# WHAT TO WORK ON
• a. Answer these questions using the text on how snap packages handle shared dependencies:
(i) On what basis would snaps be deduplicated of common files shared between them?
(ii) Who provides the system layer of a snappy machine?
(iii) What does the mailing list excerpt name as the best example of software many snaps require?
• b. Write a continuation of the text on how snap packages handle shared dependencies, picking up after its final sentence about the web server framework.

How do snap packages handle shared dependencies?
The first two situations are handled in a clever way.
One of the interesting features talked about is deduplication support for content within Snap packages. Snaps would be automatically deduplicated of common files shared between snaps based upon their file hashes. There would be de-duplication on the file-system layer, de-duplication on snap downloads (with server support), and perhaps de-duplication of mapped libraries from the linker. Deduplication is a big work item and likely will take a while to implement fully, but it's an interesting goal nevertheless.
Source: http://www.phoronix.com/scan.php?page=news_item&px=Ubuntu-Snappy-Deduplication
As for the third situation, they have something similar to the runtimes that you mentioned:
There are three layers that make up a snappy machine: the system layer, provided by Canonical, a layer of frameworks that extend the base system produced by vendors in collaboration with Canonical, and a set of snappy applications, provided directly by vendors. Updating any piece just means using the new version of a read-only image. Reverting to a previous version is just as easy.
Source: http://www.ubuntu.com/cloud/snappy
There is no good documentation describing frameworks yet, primarily because they seem to still be working out the boundaries of what a framework is. Here is an excerpt from their mailing list that might help clarify things.
I am experimenting with Frameworks to essentially extend the Snappy base system by software and services which lots of snaps require but should not be included in any and each snap due to update issues and size. The best example i have for this, is the openssl binary. Many snaps need this to generate and validate keys and certificates.
The other issue i tied to solve with a framework is the access to system wide resources, mote notably ports. Eg, a web server framework would provide ways for other snapps to inject their web service api and end points via reverse proxy into the framework running the web server.

Stored data:
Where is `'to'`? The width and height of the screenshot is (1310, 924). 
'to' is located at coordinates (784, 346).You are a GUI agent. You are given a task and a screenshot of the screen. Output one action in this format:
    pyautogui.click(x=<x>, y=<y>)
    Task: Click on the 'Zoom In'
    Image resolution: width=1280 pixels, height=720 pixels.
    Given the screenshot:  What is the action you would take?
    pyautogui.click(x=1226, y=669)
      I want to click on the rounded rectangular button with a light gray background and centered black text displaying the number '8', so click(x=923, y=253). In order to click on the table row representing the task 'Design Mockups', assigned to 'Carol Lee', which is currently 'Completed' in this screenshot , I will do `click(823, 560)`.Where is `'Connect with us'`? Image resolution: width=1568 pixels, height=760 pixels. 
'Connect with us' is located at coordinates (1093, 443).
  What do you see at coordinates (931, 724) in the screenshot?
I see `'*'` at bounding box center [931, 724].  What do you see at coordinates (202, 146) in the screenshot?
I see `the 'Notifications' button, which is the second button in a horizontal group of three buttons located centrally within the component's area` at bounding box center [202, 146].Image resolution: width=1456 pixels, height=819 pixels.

# THE REPLIES
• a.
(i) Their file hashes.
(ii) Canonical.
(iii) The openssl binary.

• b.
I was told on IRC that i am kind of abusing the framework concept, but still these two issues come up on my desk often.
Source: https://lists.ubuntu.com/archives/snappy-app-devel/2015-November/000442.html
I don't think that snaps check what dependencies are already installed. It just includes all of its dependencies and runtime (which is partly why the LibreOffice snap is 287 MB and the flatpak is about 200MB).
Snaps include pretty much everything the software needs to run. I don't think anything gets shared between snaps.
When a snap updates however, it will only download the dependencies that are new, and not the entire snap.
Additional clarification is in order about the way snap packaging handles shared dependencies.
Snaps include pretty much everything the software needs to run. I don't think anything gets shared between snaps.
This statement in one of the answers is partially true, however all installed snap packages except for the core snap depend on two packages, one of which is the core snap.
snapd - which is installed by default in 16.04 and later
core - (the core snap) which is automatically downloaded and installed when the first installed snap package is installed
All snap packages except for core itself depend on the core snap. If there is anything wrong with the core snap, then some or all of the other snaps won't work. A problem with the core snap can be fixed in the following two ways.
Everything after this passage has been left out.